貞彦編〔53〕

 ちゃんとしてないとダメっていう父の心を凌駕していたのが優等生の生き方です。時には、教え子の餓鬼大将が出世して社長になってたとしても父の心を射止めるのはあくまでも優等生。だから、もしかしたら地元の人々にも少し距離を置かれたのかもしれない。おまけにあたしと弟が落ちこぼれになったことで、父の評価はガタ落ちでしかしそれでも父はまだ、あたし達にその後の人生を指南していたのです。アフター落ちこぼれですが、そうやすやすとあたしがそれにくみされる訳がない。優等生について話す時に父の目は輝き生彩を増す。あたしはジェラシーにも駆られるくらい戸惑う。なんとか父と心の共通項を見出して、彼からの評価を勝ち取りたい!!って。ちょうどいい休止符でもあったのです。父は選挙に惨敗し、そして長崎えほん風土記の出版も無事終え、生命保険会社に通っていた頃です。
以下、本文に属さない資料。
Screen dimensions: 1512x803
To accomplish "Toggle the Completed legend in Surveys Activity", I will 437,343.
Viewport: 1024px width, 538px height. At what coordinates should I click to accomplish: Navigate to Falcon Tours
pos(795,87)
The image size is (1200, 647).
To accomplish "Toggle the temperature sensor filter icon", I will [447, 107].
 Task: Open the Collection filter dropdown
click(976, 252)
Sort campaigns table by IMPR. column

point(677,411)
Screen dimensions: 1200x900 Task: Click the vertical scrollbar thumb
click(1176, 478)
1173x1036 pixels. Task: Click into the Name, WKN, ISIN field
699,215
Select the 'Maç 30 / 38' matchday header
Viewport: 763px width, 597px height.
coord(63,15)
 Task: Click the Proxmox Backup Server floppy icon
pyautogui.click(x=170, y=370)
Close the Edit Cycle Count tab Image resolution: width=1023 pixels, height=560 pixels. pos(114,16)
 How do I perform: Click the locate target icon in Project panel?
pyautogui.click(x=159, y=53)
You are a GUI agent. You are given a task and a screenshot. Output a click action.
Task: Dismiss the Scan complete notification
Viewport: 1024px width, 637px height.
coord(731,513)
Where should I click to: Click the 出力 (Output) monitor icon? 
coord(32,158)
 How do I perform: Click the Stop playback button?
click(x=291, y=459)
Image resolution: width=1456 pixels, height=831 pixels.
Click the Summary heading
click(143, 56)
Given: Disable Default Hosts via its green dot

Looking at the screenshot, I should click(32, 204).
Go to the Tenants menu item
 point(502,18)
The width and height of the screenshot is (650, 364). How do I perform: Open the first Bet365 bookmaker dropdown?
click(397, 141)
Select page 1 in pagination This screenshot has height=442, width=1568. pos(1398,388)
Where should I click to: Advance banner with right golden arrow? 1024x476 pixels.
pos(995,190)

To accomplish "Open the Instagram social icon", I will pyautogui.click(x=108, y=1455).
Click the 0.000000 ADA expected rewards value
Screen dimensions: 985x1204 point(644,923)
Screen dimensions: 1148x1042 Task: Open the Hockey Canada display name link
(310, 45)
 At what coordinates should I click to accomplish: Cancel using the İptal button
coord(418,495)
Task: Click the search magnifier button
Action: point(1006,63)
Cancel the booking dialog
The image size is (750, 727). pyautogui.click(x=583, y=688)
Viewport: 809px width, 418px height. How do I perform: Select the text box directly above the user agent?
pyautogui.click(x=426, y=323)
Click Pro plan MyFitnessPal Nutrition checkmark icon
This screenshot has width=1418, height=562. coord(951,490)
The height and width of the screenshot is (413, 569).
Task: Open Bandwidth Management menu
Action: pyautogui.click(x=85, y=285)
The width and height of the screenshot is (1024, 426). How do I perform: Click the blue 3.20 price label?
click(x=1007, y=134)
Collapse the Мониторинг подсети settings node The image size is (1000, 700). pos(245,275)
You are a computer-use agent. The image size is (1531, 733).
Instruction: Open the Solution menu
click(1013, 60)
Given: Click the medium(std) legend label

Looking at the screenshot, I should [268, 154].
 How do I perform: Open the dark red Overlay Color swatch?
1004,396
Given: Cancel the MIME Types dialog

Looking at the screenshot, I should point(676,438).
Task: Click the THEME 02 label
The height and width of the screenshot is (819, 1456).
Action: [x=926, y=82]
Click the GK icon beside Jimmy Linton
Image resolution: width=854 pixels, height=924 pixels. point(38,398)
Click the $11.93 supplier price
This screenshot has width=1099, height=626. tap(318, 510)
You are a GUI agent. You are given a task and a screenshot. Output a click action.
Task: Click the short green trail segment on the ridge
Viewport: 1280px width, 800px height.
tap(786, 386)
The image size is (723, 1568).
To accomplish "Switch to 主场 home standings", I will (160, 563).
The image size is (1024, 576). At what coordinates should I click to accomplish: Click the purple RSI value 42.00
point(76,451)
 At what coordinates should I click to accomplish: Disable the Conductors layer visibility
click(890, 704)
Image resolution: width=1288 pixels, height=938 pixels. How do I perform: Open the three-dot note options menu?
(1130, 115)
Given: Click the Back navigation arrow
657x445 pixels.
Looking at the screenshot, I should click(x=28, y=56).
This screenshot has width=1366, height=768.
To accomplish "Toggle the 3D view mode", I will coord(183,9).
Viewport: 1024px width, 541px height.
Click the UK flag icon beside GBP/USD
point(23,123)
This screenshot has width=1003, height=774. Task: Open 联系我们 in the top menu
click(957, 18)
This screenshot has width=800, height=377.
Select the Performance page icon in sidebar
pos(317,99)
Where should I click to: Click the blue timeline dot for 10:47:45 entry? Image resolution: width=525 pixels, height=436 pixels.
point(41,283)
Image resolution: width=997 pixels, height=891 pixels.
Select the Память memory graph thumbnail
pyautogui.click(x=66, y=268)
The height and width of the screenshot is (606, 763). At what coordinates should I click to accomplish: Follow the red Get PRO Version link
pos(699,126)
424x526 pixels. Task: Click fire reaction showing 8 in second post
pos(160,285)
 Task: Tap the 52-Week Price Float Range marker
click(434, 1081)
あたしはそういう生命保険に加入を勧める仕事に父がなぜ就いたのか最初は疑問に思ったんですが、教職員の退職金を預かる仕事だと聞き納得するのです。生命保険。この四文字は、あたしの心に点灯します。この仕事を父の目を通して、23歳のあたしが見ることになったのか?そこにも符合があると思う。彼が真面目に公共の乗り物を利用しながら長崎の各地の教職員の元を訪ねる姿を目の当たりにして、生命保険というものの仕事の奥底にも興味を持つのです。貯蓄商品もあるのか?それともやはり保障に大きなメリットがあるのか?と。